Security Delivery Lead (Ops, Compliance & DLP)

Role Overview

We are hiring a hands-on Security Delivery Lead to manage a lean team of 4 cybersecurity professionals across three key domains:

• Security Operations Engineering
• Vulnerability & Compliance Management
• Insider Threat & Data Loss Prevention (DLP)

This role oversees day-to-day operational security, lifecycle management of key security platforms, and incident response coordination. You will work closely with Infrastructure Delivery, Workplace Delivery, and Service Delivery Managers to ensure that controls are enforced, incidents are resolved, and compliance is maintained.

In addition to operational responsibilities, this role will be critical in planning the future establishment of a centralized Security Operations Center (SOC) and ensuring security tooling remains current, effective, and aligned to evolving threat landscapes.

Key Responsibilities:

Security Operations

• Monitor alerts from SIEM/EDR platforms, triage security events, and coordinate incident response.
• Enforce security controls for endpoint protection, AV, encryption, MDM, and USB lockdown.
• Coordinate with infrastructure and workplace teams to ensure operational security compliance.

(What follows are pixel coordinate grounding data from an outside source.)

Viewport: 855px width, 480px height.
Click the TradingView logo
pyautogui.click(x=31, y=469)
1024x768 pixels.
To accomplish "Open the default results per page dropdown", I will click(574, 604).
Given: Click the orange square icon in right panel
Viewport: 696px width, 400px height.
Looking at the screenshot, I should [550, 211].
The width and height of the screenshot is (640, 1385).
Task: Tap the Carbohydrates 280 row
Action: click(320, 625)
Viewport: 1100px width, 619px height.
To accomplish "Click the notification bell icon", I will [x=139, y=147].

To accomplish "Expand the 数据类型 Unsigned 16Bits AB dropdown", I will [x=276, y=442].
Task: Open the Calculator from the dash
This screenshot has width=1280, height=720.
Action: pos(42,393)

Vulnerability & Compliance Management

• Manage vulnerability scanning, CVE tracking, and remediation efforts with IT/app owners.
• Ensure timely patching, close audit observations, and prepare compliance documentation.
• Support internal and external audits, risk assessments, and policy adherence.

Insider Threat & DLP Monitoring

• Monitor and investigate DLP alerts, UEBA signals, and abnormal usage behavior.
• Work with HR, Legal, and business stakeholders on exfiltration and insider threat cases.
• Tune and refine DLP rules to minimize false positives while ensuring effective coverage.

Team Leadership

• Manage a team of 3 cybersecurity professionals across SecOps, Compliance, and DLP.
• Provide technical guidance, task planning, and team mentoring.
• Support hiring, onboarding, and skills development as the security team grows.

Future Readiness – SOC Enablement

• Contribute to planning and requirements for a future Security Operations Center (SOC).
• Define operating model, tooling requirements, escalation processes, and SOC metrics.
• Lead the transition from reactive monitoring to a proactive threat detection and response posture.
• Cross-Functional Collaboration

Work closely with:

• Infrastructure & Workplace Delivery teams for patching, tooling, and endpoint compliance.
• Service Delivery Managers for client security requirements and SLA compliance.
• Reporting & Automation teams to improve telemetry, alert coverage, and dashboards.

Qualifications

• Degree in Information Security, Computer Science, or equivalent
• Preferred certifications: CISSP, CISM, CEH, SC-200, GIAC, OSCP

Experience

• 6+ years in cybersecurity operations and compliance
• At least 1–2 years in a team leadership, technical lead, or SME role
• Proven experience leading version upgrades or replacements of security tools, including planning, rollback strategies, and stakeholder coordination
• Experience working in lean teams with cross-functional coordination
• Experience with SIEM, EDR, DLP, patching, and audit workflows.

Tools & Technologies

• SIEM/EDR: Microsoft Sentinel, Defender for Endpoint, IBM QRadar or equivalent
• Vulnerability & Patch Management: Tenable, Qualys, BigFix, Intune
• DLP & UEBA: Microsoft Purview, Netskope, Forcepoint
• Ticketing & Automation: ServiceNow, SolarWinds, scripting (PowerShell/Bash).